Sie hatte sich inzwischen in ihrem Bett aufgesetzt und machte einen sehr wachen und sehr unzufriedenen Eindruck. Sie sagte, dass sie es als Zumutung ansehe, mit jemandem zusammenleben zu sollen, der nicht nur jeden Moment tot umfallen könne, sondern auch noch Lust an diesem „Spiel“, wie sie es nannte, empfinde. Sie sagte, meine Lebensführung sei nichts anderes als Russisches Roulette, und irgendwann werde mein Herz stehen bleiben, irgendwann nachts um halb drei oder um halb vier, während ich gerade einen idiotischen Slogan für eine neue idiotische Dauerwurst oder ein beschissenes Abführmittel formulierte. Ich sagte nicht, dass für idiotische Slogans Günter und Robert zuständig seien, und ich wies sie auch nicht darauf hin, dass sie gerade „beschissenes Abführmittel“ gesagt hatte – man muss sich diese Formulierung einmal auf der Zunge zergehen lassen! – und dass man so schnell nun auch wieder nicht tot umfalle. Aber ich hätte sie gerne gefragt, ob es ihr vielleicht lieber wäre, wenn ich, statt zu nächtlicher Stunde am Schreibtisch, morgens beim gemeinsamen Frühstück mit einem letzten Röcheln vom Stuhl sänke oder mich vielleicht sogar am Steuer meines Alfa von der Welt und von ihr verabschiedete – denn sie müsste natürlich dabei sein! –, sagen wir einmal, irgendwo auf der Küstenstraße zwischen Collioure und Port Bou, wo man stellenweise nicht allzu weit von der Fahrbahn abkommen muss, um sich einige Momente später und achtzig oder auch hundertzwanzig Meter tiefer im blauen Mittelmeer wiederzufinden.

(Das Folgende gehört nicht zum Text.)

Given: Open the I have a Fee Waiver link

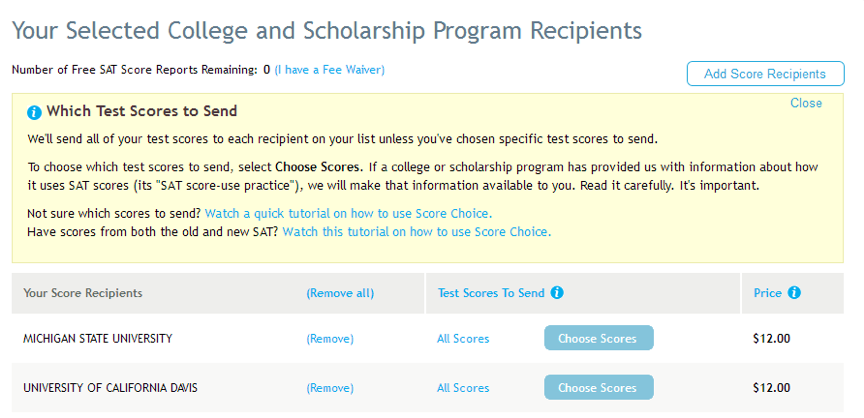Looking at the screenshot, I should [329, 70].
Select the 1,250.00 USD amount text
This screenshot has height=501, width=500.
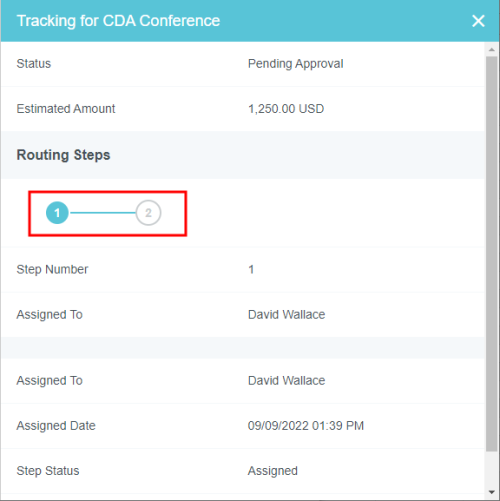[x=286, y=109]
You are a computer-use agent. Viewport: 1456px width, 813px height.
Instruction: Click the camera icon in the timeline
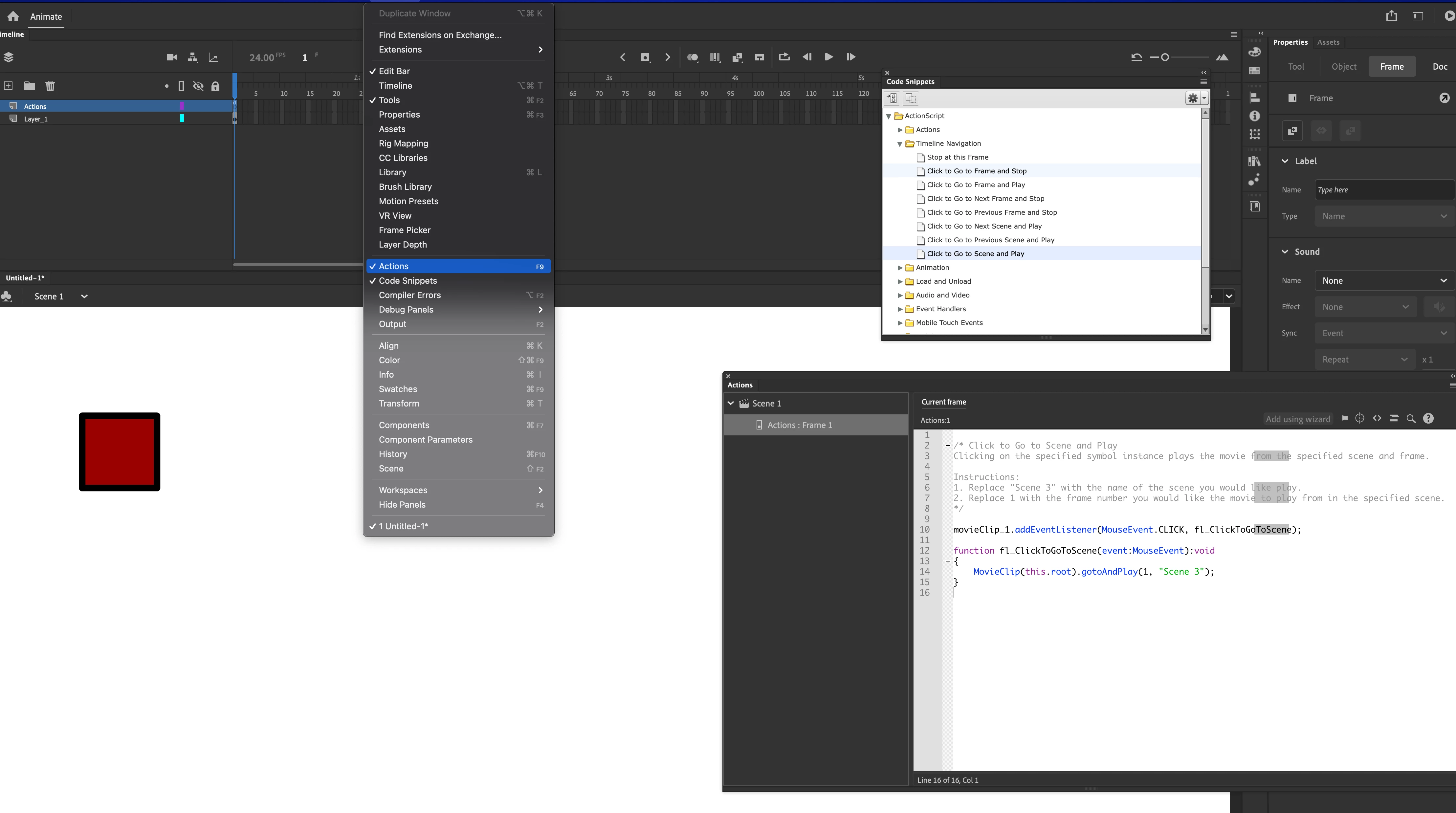pos(172,57)
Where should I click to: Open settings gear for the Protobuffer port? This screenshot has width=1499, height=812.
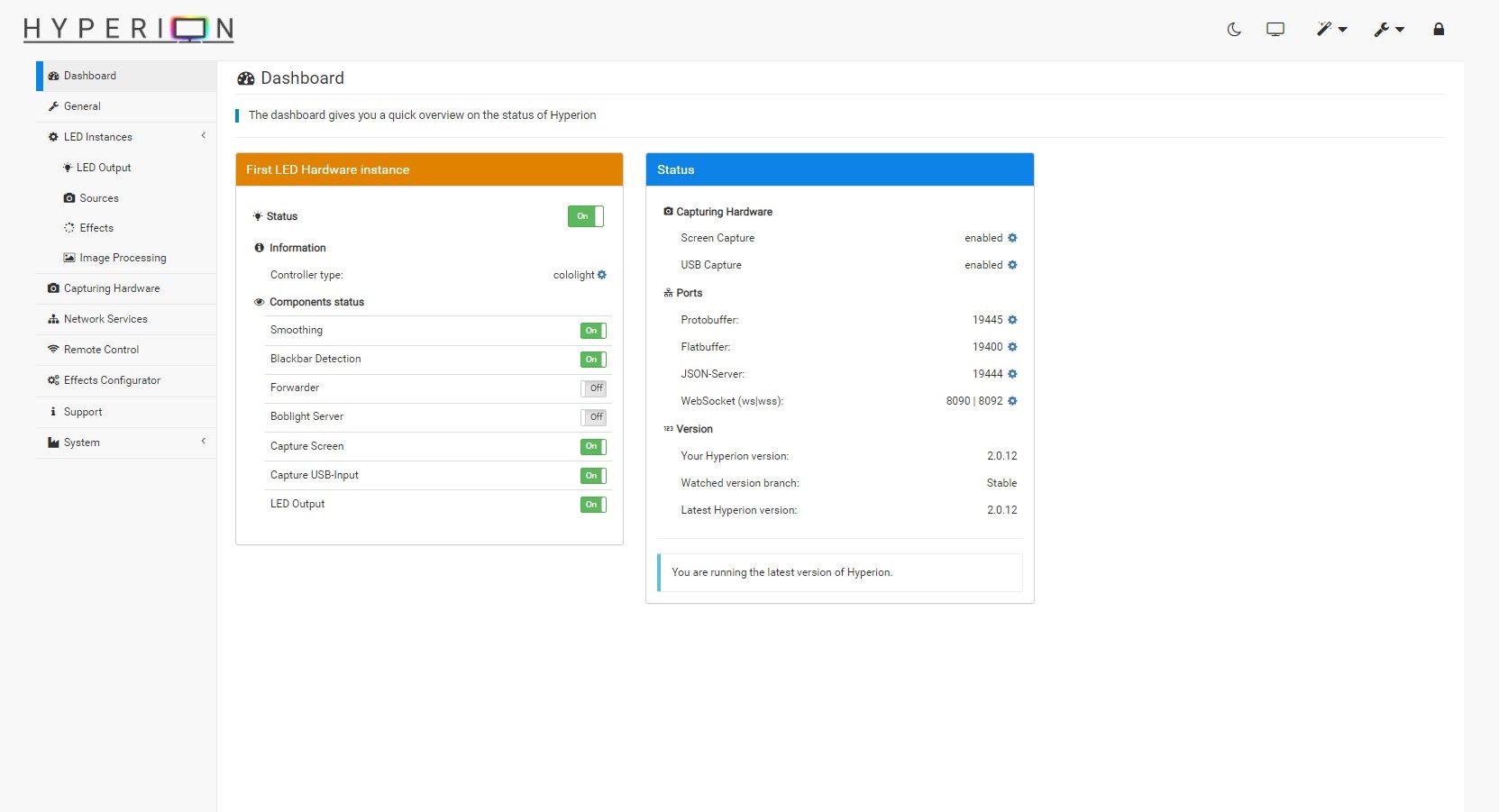(1012, 320)
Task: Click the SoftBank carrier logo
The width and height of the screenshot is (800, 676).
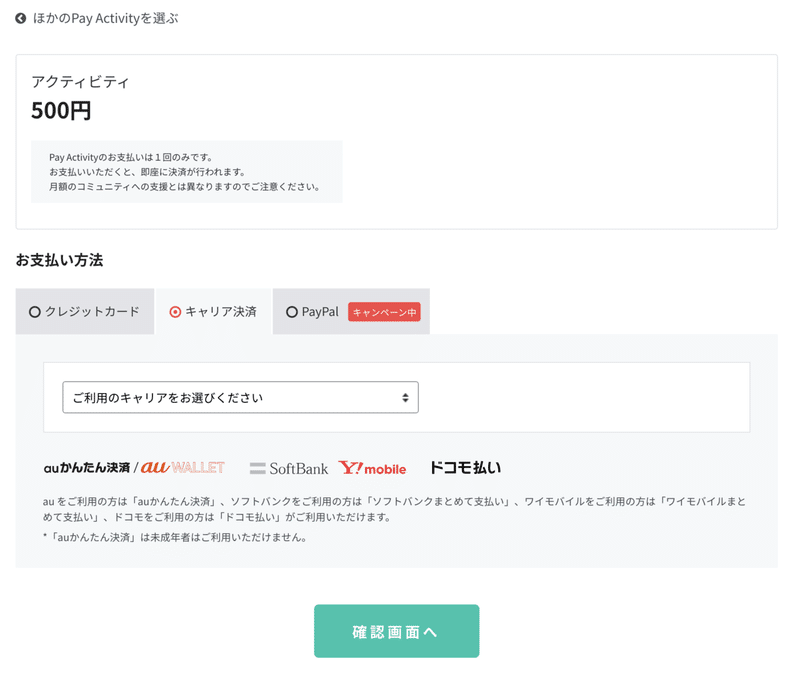Action: point(288,467)
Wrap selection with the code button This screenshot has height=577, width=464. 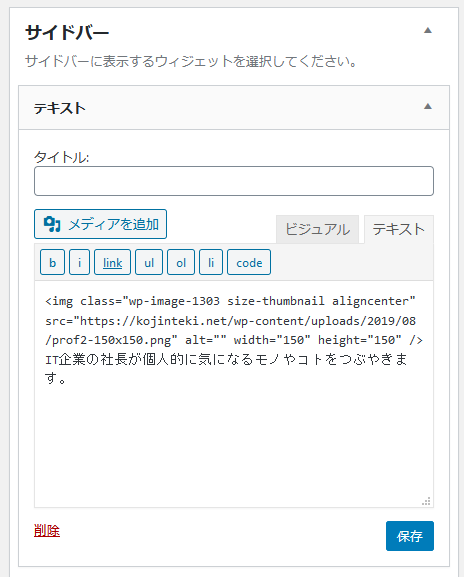[x=249, y=262]
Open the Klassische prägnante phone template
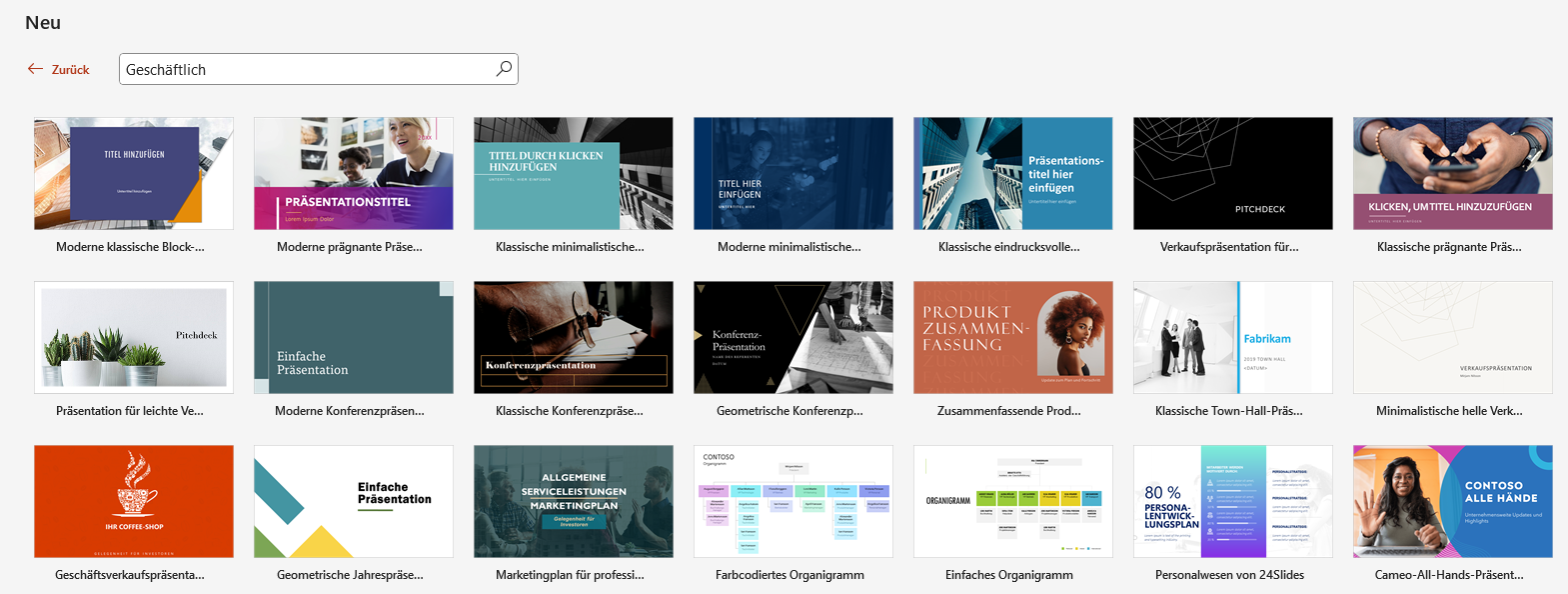The height and width of the screenshot is (594, 1568). point(1453,174)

Nach dem Wetterbericht machte ich das Weckerradio aus. Ich blieb noch einige Momente liegen, und dann hörte ich im Flur die Dielen knarren. Christine war also wieder da! Ich spürte die Freude darüber in mir hochsteigen und wollte schon aufstehen, um sie zu begrüßen, als mich der Gedanke daran, dass sie mich mit ihrer Abwesenheit und dem Zettel hatte ärgern wollen, zurückhielt. Sie sollte nicht sehen, dass ihr Nachhausekommen mir gute Gefühle machte! Ich wartete also noch einige Momente, bis ich glaubte, mich so weit beherrschen zu können, dass meine zur Schau gestellte coolness überzeugend sein würde, dann stand ich endgültig auf. Da nichts mehr zu hören war, nahm ich an, dass sie in ihrem Arbeitszimmer saß. Wenn sie hören würde, dass die Schlafzimmertür sich öffnete, würde sie sicher erwarten, dass ich gleich zu ihr hereinkäme. Sollte sie! Ich ging in die Küche, setzte Kaffeewasser auf, holte mehr oder weniger geräuschvoll Geschirr und Besteck aus dem Schrank und wartete meinerseits auf ihr Erscheinen. Aber auch sie tat mir den Gefallen nicht. Was sollte ich tun? Ich entschloss mich zu einem Kompromiss. Ich machte Kaffee für uns beide, und so könnte sie sich, wenn sie käme, gleich mit an den Tisch setzen und hätte gleichzeitig ein Zeichen dafür, dass ich an sie gedacht hatte, und ich könnte ja auch noch, je nachdem, wie ihr Gesichtsausdruck sein würde, sagen, dass ich sie nicht hätte stören wollen.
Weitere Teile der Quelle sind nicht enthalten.